Under a floor space method, the school building is being used 90 per cent for a qualifying purpose and so isn’t eligible for the zero rate (although the building less the sports hall will be eligible).

Under a time-based method, as the school building is only being used in term time, a representative period is one week. In one week, the school building is available to be used for 87 hours, 60 of which are for a qualifying purpose. Percentage use is 60 divided by 87 multiplied by 100 - that is, 69 per cent for a qualifying purpose and so the building isn’t eligible for the zero rate.

Under a hybrid method combining floor space and time, 90 per cent of the building is being used 69 per cent of the time for a qualifying purpose. Therefore, overall, the building is being used 95.2 per cent for a qualifying purpose, calculated as follows:

A divided by (A plus B) multiplied 100 equals the percentage qualifying use of building where:

A is the percentage of building used solely for qualifying purpose (90) multiplied by the percentage of time used for qualifying purpose (69) - that is, 62.1

and

B is the percentage of building not used solely for qualifying purpose (10) multiplied by the percentage of time not used for qualifying purpose (31) - that is, 3.1.

In other words, 62.1 divided by 65.2 multiplied by 100 equalling 95.2.

Qualifying use is greater than 95 per cent, therefore the building is eligible for the zero rate.

Example 5

A university constructs a new research building with an area of 4,300 square metres. 96 per cent of the research will be funded by non-business grants and donations, the remainder will be commercially funded. The building won’t be used entirely for research purposes. 300 square metres (7 per cent of the area of the building) will also be used as a lecture theatre, not only for briefing research staff (5 per cent of the time) but also for teaching (10 per cent of the time) and free public lectures (1 per cent of the time). The rest of the time, the theatre won’t be used. The part of the building to be used for research purposes will be used for those purposes all of the time.

In other words, 93 per cent of the building (the area of the building less the lecture theatre) will be used 96 per cent for a qualifying purpose (and will be eligible for the zero rate) and 7 per cent of the building (the lecture theatre) will be used less than 95 per cent for a qualifying purpose (and would be ineligible for the zero rate).

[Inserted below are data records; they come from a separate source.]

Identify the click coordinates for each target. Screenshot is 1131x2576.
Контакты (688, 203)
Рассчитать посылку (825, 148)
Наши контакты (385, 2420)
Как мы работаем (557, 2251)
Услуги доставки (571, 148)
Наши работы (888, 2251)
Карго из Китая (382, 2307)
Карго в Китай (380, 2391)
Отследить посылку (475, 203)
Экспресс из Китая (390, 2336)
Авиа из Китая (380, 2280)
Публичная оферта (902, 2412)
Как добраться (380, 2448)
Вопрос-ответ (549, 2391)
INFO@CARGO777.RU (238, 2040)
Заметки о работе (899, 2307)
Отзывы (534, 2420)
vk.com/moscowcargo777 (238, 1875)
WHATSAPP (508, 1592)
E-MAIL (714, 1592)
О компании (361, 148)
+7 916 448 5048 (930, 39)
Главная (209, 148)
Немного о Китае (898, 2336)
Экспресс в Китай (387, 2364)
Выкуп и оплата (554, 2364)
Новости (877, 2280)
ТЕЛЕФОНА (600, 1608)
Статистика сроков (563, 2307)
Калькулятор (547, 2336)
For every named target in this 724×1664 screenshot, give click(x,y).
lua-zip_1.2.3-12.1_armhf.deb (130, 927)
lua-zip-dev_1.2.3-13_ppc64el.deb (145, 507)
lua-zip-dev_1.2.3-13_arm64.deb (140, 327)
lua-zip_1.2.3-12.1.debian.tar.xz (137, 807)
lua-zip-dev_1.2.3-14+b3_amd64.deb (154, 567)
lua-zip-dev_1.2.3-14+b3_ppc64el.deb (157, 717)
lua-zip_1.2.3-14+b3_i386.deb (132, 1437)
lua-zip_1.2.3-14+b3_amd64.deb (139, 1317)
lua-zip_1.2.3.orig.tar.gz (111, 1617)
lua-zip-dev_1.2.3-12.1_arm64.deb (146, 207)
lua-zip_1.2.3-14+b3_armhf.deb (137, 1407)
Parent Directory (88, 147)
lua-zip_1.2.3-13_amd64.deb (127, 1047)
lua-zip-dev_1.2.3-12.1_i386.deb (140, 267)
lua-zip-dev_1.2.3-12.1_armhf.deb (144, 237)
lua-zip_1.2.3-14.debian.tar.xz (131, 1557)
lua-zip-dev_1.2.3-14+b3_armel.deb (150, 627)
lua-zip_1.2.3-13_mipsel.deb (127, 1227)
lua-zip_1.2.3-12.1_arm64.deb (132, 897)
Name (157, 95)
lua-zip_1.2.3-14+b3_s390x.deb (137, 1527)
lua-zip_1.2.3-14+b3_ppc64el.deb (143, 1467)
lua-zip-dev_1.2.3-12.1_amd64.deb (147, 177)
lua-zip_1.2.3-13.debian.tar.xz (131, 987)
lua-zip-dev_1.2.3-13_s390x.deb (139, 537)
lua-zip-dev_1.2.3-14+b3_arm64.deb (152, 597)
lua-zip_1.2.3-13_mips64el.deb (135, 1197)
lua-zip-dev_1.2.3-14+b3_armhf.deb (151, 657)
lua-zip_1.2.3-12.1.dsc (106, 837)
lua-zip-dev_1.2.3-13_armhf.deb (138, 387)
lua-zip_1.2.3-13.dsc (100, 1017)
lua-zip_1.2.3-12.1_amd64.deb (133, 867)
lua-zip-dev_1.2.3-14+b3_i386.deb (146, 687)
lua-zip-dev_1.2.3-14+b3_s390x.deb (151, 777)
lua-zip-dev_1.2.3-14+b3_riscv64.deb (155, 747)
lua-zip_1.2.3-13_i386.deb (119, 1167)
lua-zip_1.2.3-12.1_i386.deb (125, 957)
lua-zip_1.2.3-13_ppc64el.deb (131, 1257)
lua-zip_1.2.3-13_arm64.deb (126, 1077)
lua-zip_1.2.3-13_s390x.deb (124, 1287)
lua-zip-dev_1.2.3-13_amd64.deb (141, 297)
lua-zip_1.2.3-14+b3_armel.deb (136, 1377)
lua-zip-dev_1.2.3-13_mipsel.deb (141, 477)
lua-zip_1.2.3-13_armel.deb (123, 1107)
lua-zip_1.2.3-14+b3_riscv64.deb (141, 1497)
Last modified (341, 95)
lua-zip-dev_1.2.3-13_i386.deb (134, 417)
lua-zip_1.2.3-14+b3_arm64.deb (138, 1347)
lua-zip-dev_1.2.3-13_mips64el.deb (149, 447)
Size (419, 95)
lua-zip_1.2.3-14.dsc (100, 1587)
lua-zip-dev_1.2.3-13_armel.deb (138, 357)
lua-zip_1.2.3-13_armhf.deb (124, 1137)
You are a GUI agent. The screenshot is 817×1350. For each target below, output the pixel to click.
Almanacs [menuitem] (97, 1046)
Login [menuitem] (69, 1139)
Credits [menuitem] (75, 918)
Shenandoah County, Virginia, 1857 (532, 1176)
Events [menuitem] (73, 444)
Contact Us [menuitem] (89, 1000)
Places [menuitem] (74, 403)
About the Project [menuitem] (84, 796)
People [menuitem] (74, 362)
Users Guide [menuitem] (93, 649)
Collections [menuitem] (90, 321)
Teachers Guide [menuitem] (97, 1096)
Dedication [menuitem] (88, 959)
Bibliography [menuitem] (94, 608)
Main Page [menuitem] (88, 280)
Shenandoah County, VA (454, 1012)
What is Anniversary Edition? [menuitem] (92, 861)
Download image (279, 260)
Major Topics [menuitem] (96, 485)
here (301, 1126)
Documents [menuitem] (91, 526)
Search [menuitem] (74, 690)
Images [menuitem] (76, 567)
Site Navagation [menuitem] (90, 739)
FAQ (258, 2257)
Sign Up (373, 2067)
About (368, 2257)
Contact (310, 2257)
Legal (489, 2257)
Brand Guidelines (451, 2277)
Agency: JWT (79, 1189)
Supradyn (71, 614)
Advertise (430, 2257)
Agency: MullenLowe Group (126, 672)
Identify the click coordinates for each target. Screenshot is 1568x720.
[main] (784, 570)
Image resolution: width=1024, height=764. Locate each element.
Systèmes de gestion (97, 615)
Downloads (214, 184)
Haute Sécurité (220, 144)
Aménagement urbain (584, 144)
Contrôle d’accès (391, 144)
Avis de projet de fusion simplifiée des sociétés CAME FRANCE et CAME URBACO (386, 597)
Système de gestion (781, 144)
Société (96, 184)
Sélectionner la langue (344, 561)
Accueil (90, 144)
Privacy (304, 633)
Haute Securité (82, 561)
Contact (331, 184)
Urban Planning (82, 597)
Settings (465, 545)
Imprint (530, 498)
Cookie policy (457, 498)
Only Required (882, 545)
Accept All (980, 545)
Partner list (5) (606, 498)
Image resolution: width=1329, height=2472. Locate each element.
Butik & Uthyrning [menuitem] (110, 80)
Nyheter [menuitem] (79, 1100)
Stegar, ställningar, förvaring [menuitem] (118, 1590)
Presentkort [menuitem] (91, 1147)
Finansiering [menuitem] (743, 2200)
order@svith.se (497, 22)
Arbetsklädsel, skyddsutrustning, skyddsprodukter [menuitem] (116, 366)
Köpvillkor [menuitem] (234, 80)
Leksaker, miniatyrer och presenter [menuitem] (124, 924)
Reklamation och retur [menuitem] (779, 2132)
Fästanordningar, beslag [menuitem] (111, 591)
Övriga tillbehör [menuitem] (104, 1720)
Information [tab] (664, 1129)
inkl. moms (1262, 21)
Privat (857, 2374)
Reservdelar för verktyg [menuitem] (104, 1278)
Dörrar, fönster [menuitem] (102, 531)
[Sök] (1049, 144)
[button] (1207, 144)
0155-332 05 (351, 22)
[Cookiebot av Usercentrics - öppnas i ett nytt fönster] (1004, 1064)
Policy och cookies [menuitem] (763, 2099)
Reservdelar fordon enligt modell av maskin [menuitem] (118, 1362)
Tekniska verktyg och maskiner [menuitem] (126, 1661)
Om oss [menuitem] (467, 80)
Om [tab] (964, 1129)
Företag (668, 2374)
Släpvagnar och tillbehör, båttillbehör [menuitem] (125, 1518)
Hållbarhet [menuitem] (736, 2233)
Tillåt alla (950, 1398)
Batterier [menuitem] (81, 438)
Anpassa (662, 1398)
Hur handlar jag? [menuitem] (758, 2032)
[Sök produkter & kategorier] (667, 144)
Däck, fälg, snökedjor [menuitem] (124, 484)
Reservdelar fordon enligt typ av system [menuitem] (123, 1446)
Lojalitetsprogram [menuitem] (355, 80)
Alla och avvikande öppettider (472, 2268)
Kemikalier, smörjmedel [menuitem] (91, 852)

However, it would be acceptable to use a hybrid method combining area and time. In this method, 100 per cent of the building will be used 95.3 per cent for a qualifying purpose and the whole building will therefore be eligible for the zero rate.

Claimants must remember that all parts of a relevant building must have a relevant use. If the lecture theatre was only intended to be used for business purposes, then the zero rate could never apply to that part of the building.

Percentage qualifying use is calculated as follows:

Area and usage Calculation Business Non-business
       
Lecture Theatre      
Teaching use 300 square metres

multiplied by

10 per cent 30 square metres  
  Lecture Theatre  
Research use 300 square metres

multiplied by

5 per cent

multiplied by

4 per cent 0.6 square metres  
  Lecture Theatre  
Research use 300 square metres

multiplied by

5 per cent

multiplied by

96 per cent   14.4 square metres
  Lecture Theatre  
Free public lectures 300 square metres

multiplied by

1 per cent   3 square metres
  Research area  
Research use 4,000 square metres

multiplied by

4 per cent 160 square metres  
  Research area  
Research use 4,000 square metres

multiplied by

96 per cent   3,840 square metres    
  TOTAL   190.6 square metres 3,857.4 square metres

Percentage qualifying use of the whole building is 3857.4 divided by 3857.4 plus 190.6) multiplied by 100 per cent equalling 95.3.

Qualifying use is greater than 95 per cent, therefore the building IS eligible for the zero rate.

Note: This list of methods of calculation is not exhaustive and is necessarily simplistic for illustration purposes. Other comparison methods can be used so long as they fairly reflect the intended use of the building.